§ **EXTRACTED TEXT**
Other Dashiell Writings:

Flicks - June 2009
State of the Union (1948)
Such Is Life (2000)
Sátántangó
Rio Bravo
The Long Goodbye (1973)

In the Loop

The Hurt Locker

 

 

 

 

THE FLOWERS OF ST. FRANCIS
(Roberto Rossellini, 1950).

In this adaptation of key incidents in the life of St. Francis of Assisi and his followers, Rossellini found the perfect style to express a point of view so alien to modern ways. The saint and his circle are portrayed by actual Franciscan monks, and the action presented in a dry, matter-of-fact succession of discrete episodes, without any overlaying of emotional religiosity.

We begin with the group bustling across the Italian countryside seeking shelter and sustenance—a peasant steals their hut, but Francis sees this as a gift, and the group endures a driving rainstorm. It is a key part of the movie’s success that the ascetic ideal as practiced by Francis is not portrayed as self-punishment, but as a means to transcendent joy in God. Eventually the group begins repairing a chapel that will become its new home, while trying to do service for a nearby village. The simplest and most humble of the monks, Brother Ginapro (Severino Pisacane), keeps returning home almost naked after giving away everything he owns to the poor, including his cassock. There is something amusing and light-hearted about this world-releasing attitude of the brothers. Rossellini understands that lack of self-importance makes the saintly closely resemble the fool, and it is this affinity that lends the film its odd flavor.

§ **TASK SET**
1 – Answer these questions about the review of The Flowers of St. Francis:
(a) Who portrays St. Francis and his circle in the film?
(b) What does a peasant steal from the group?
(c) Which actor plays Brother Ginapro?
2 – Can you retype everything in the review of The Flowers of St. Francis from "THE FLOWERS OF" down to "of emotional religiosity."?

§ **MATERIAL PROVIDED**
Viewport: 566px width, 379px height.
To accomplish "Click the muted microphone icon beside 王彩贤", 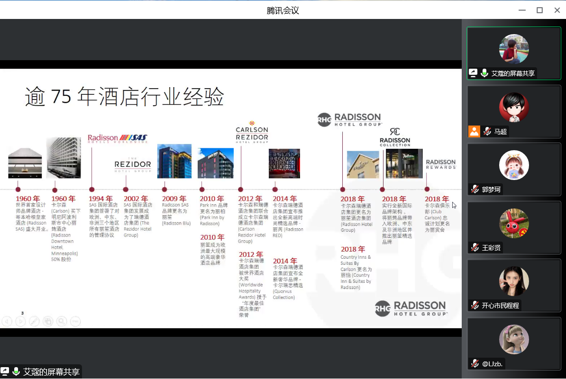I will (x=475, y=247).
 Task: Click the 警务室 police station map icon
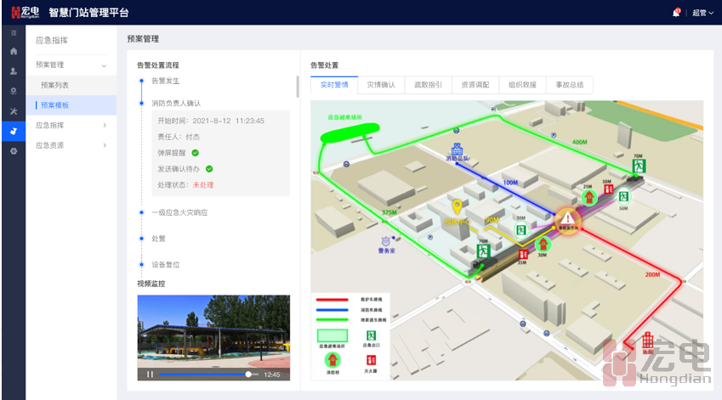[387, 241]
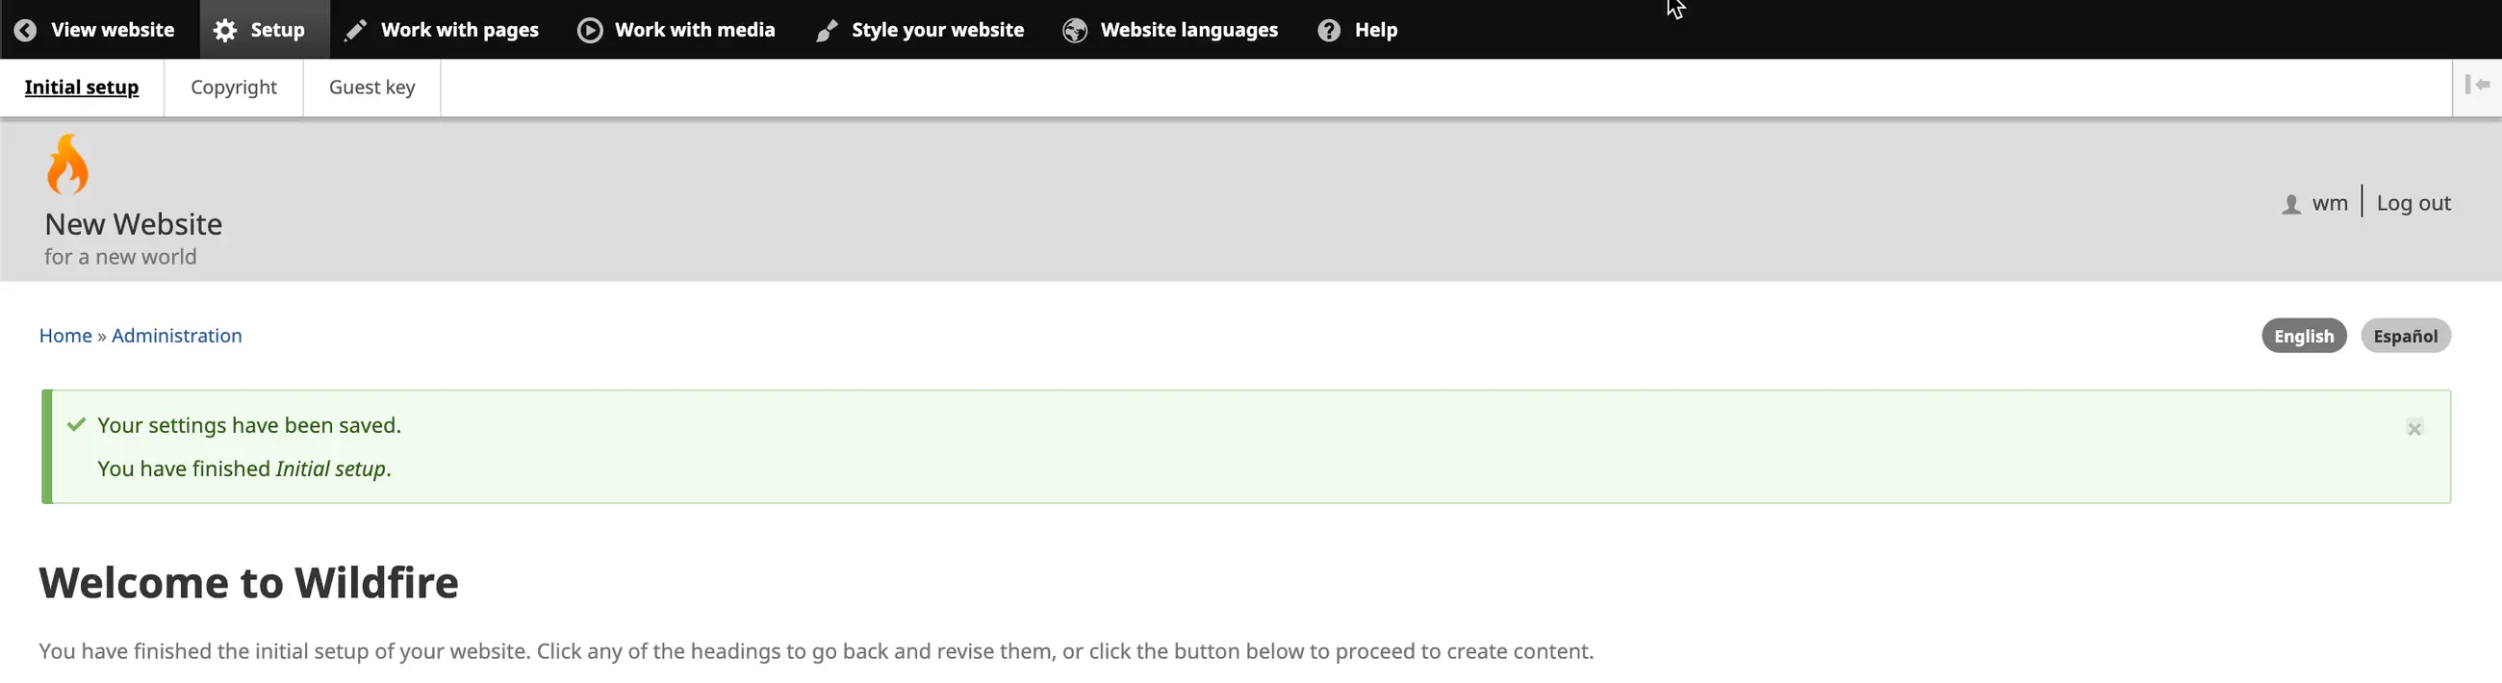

§ **WORKED SOLUTIONS**
1 –
(a) Actual Franciscan monks.
(b) Their hut.
(c) Severino Pisacane.

2 –
THE FLOWERS OF ST. FRANCIS
(Roberto Rossellini, 1950).

In this adaptation of key incidents in the life of St. Francis of Assisi and his followers, Rossellini found the perfect style to express a point of view so alien to modern ways. The saint and his circle are portrayed by actual Franciscan monks, and the action presented in a dry, matter-of-fact succession of discrete episodes, without any overlaying of emotional religiosity.